Released: May 22, 2016
Genre: House - Progressive
Everything old is new again. It has long been true with modern music and so too is it true with video games, with a reboot of the classic ultraviolent shooter DOOM having been released in recent weeks. Hard to believe it has been 23 years since the original, which I recall playing on my beloved 486 across a coax ARCnet LAN set up in my basement until the sun came up on many occasions.
IDDQD, those of you of a particular vintage may recall, was a code that could be typed in to the 1993 version of DOOM that would enter what was called god mode, whereby the player did not take damage from enemy fire or hazards, and could play the entire game through to the end without dying once. While astounding and immensely rewarding at first, IDDQD had the effect of stripping all of the risk, and therefore all of the fun, out of the game.

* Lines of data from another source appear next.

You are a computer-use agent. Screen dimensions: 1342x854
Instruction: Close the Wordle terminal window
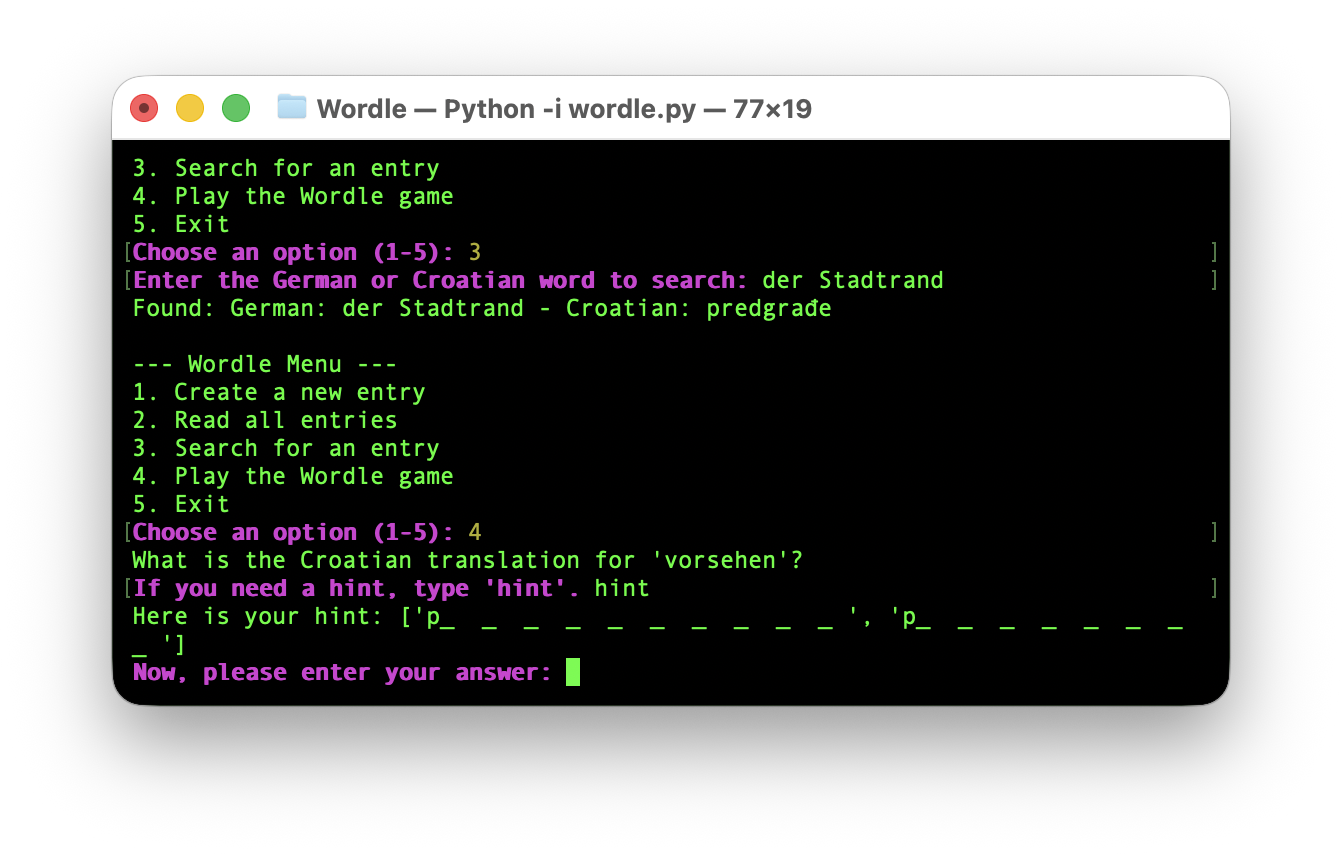[x=144, y=108]
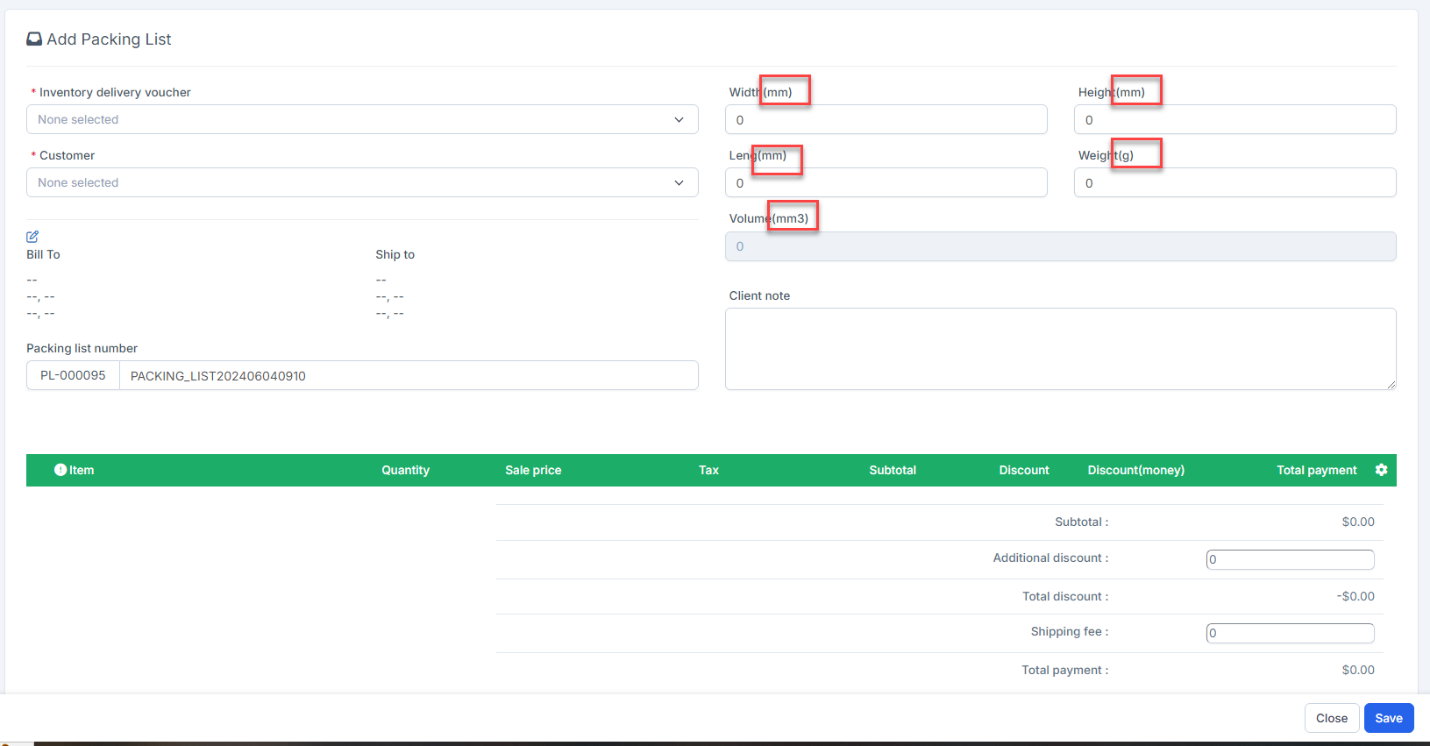Open the table settings gear icon
This screenshot has height=746, width=1430.
[x=1381, y=470]
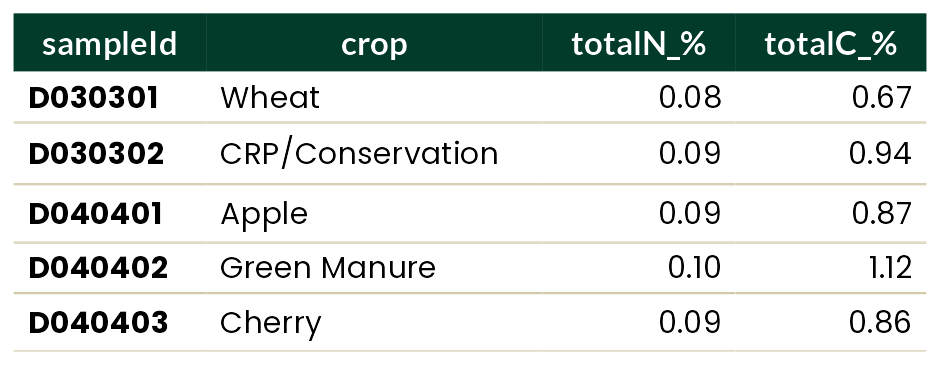Click the Green Manure crop cell

point(328,268)
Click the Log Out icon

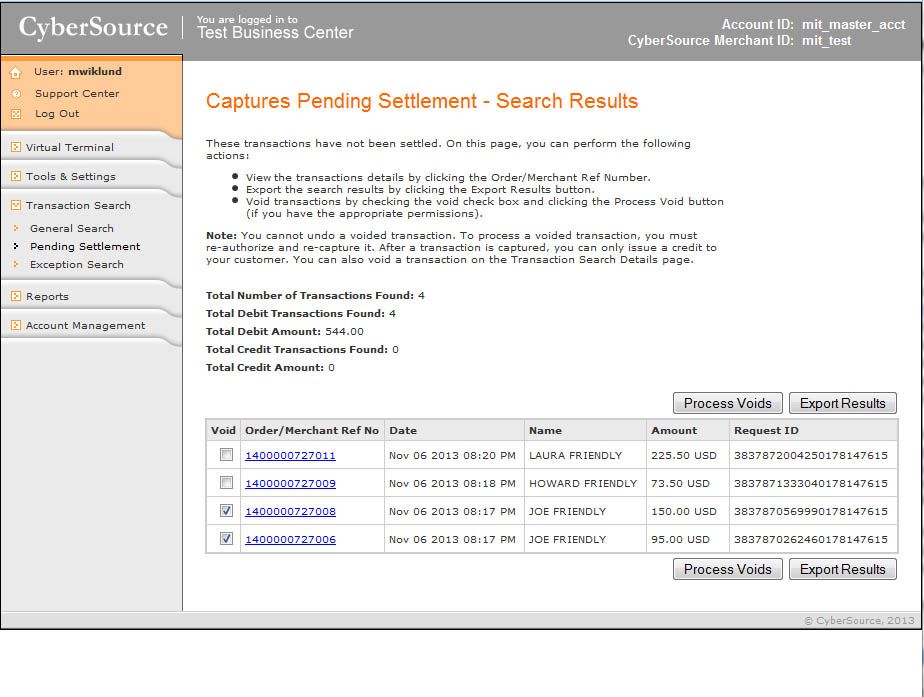pyautogui.click(x=16, y=114)
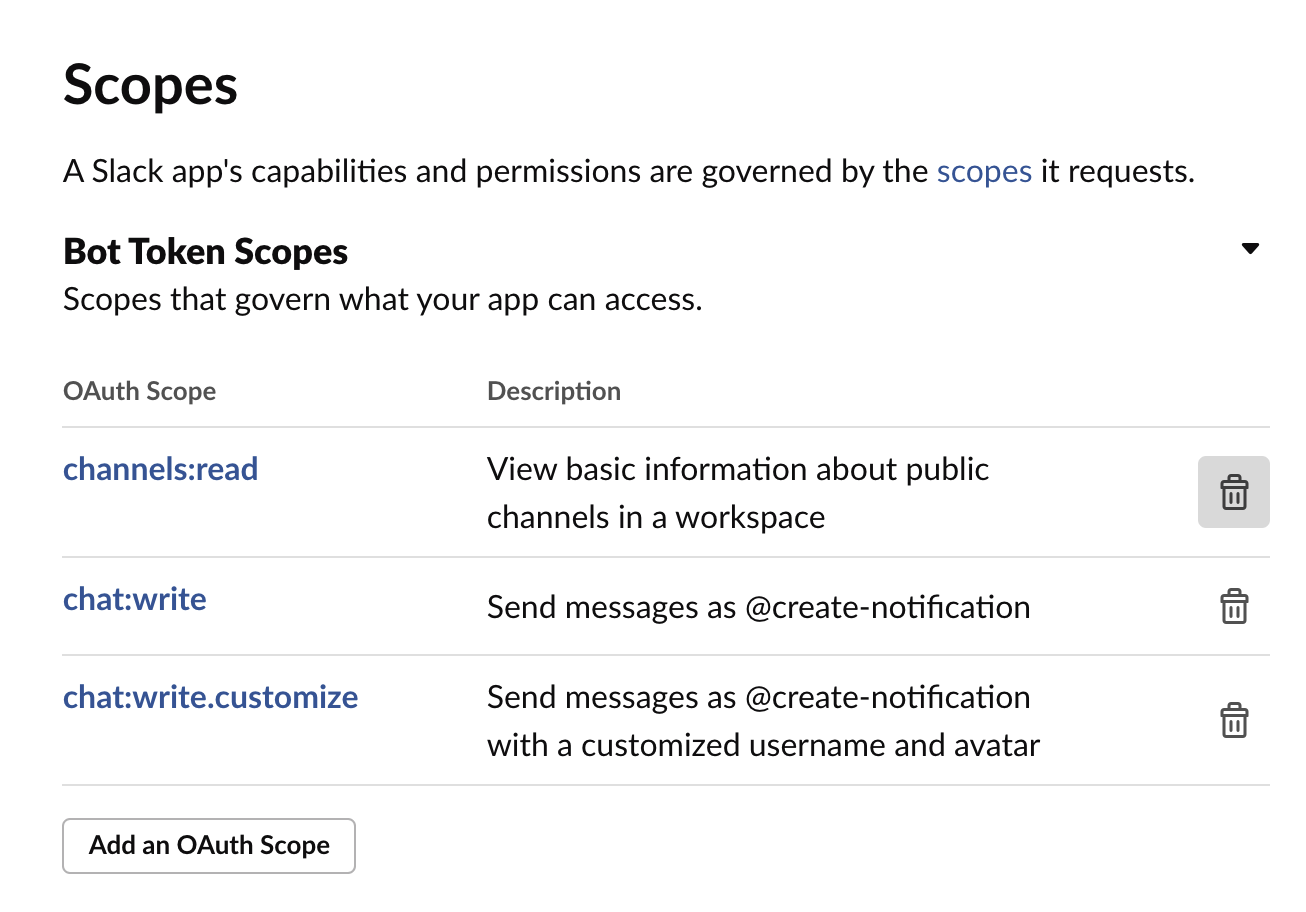Open the scopes documentation link
This screenshot has width=1306, height=912.
point(984,172)
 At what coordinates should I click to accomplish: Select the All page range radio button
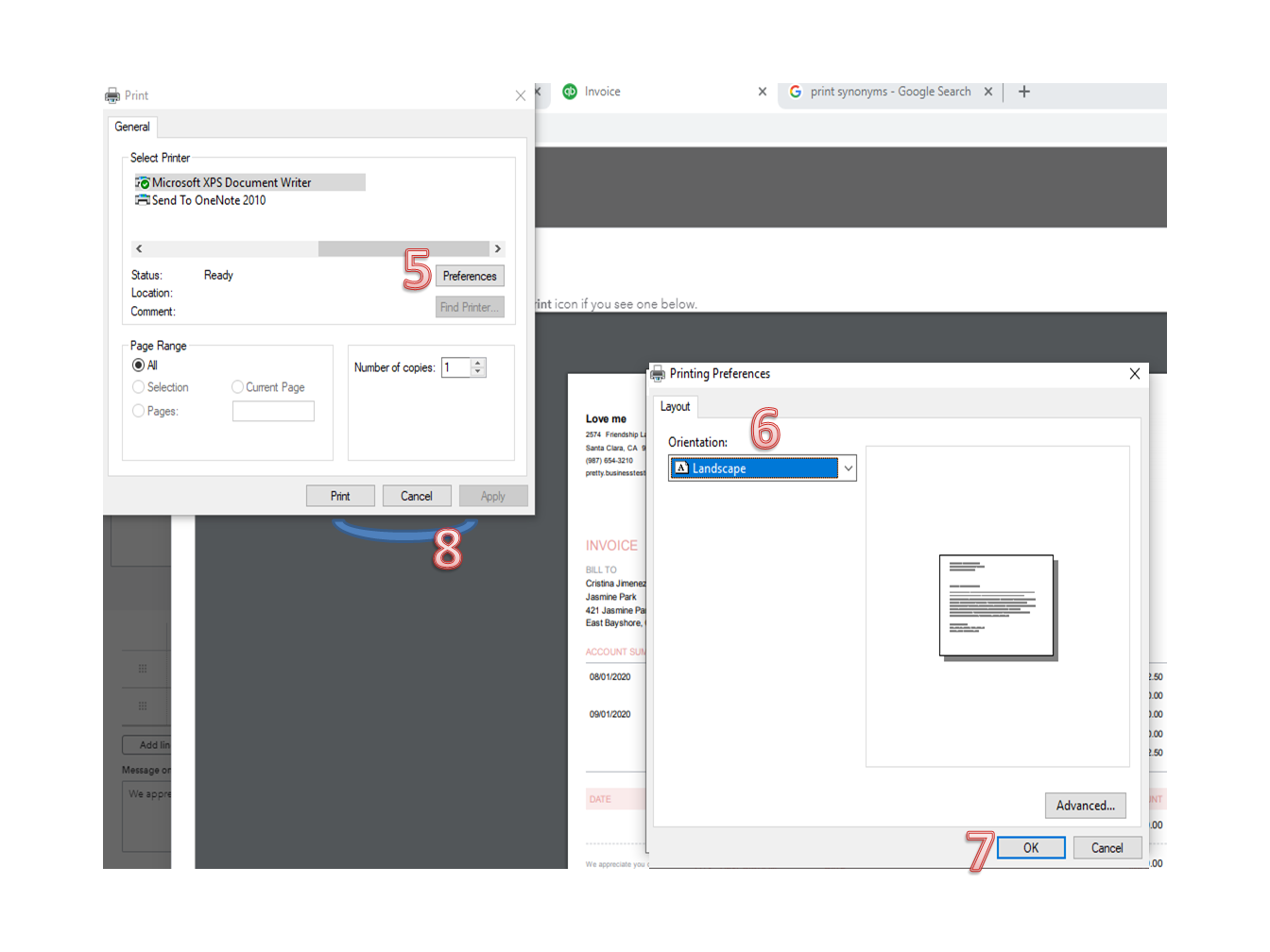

Real life is like that too. While there is a little voice in everyone that tries to talk us out of trying things that we might fail at, stripping away the challenge and possibility of failure also strips away the opportunity to truly enjoy a well fought victory. As Brickman et al figured out in the 1970s, winning the lottery is likely to make you miserable, while becoming a paraplegic in many ways makes life surprisingly enjoyable. Life, like DOOM, needs to be hard to be rewarding, even if sometimes we might lose a few men in the process.